# Exercise:
Each line of the material that mentions the word "agent" is to be copied.
(Provided material Opens)
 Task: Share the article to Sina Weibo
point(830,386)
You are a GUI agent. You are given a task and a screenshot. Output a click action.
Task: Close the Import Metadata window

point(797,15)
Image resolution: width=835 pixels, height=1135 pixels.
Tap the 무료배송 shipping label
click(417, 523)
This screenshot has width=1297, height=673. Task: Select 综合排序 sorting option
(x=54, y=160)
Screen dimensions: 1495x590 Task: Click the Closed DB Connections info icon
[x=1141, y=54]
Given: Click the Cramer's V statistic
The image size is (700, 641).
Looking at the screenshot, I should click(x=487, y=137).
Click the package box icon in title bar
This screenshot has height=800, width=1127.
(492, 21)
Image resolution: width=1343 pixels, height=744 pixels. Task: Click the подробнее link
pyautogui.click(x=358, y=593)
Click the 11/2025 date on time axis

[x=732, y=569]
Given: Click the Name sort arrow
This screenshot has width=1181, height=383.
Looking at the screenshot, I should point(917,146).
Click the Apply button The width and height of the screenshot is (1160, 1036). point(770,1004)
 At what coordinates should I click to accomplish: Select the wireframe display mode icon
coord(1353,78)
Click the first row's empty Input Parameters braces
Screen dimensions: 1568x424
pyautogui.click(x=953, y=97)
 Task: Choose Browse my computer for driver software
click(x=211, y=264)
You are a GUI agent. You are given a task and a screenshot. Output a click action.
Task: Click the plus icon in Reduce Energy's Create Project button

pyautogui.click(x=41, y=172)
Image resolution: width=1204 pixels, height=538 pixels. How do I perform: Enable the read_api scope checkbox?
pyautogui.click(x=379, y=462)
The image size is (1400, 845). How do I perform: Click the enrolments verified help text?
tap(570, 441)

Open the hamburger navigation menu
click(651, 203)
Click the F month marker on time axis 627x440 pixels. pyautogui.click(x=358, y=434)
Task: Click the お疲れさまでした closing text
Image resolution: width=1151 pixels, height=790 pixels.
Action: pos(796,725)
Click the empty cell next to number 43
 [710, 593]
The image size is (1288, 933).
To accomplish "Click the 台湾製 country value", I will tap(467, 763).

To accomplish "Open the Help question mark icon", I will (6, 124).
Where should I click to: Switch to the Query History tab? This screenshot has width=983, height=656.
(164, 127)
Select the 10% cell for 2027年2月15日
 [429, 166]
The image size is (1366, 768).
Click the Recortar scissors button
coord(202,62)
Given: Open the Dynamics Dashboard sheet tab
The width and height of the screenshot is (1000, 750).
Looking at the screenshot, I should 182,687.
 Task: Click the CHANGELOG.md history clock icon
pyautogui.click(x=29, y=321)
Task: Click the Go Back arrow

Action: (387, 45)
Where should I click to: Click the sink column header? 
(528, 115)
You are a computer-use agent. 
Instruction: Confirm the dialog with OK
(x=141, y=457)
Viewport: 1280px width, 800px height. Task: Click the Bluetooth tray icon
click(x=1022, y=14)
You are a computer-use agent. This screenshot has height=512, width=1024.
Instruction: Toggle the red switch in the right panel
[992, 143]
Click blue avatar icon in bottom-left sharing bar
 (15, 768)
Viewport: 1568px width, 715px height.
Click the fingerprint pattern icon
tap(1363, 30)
(Provided material Closes)
# Written solution:
You are a GUI agent. You are given a task and a screenshot. Output a click action.
You are a GUI agent. You are given a task and a screenshot. Output a click action.
You are a computer-use agent. 
You are a computer-use agent. This screenshot has height=512, width=1024.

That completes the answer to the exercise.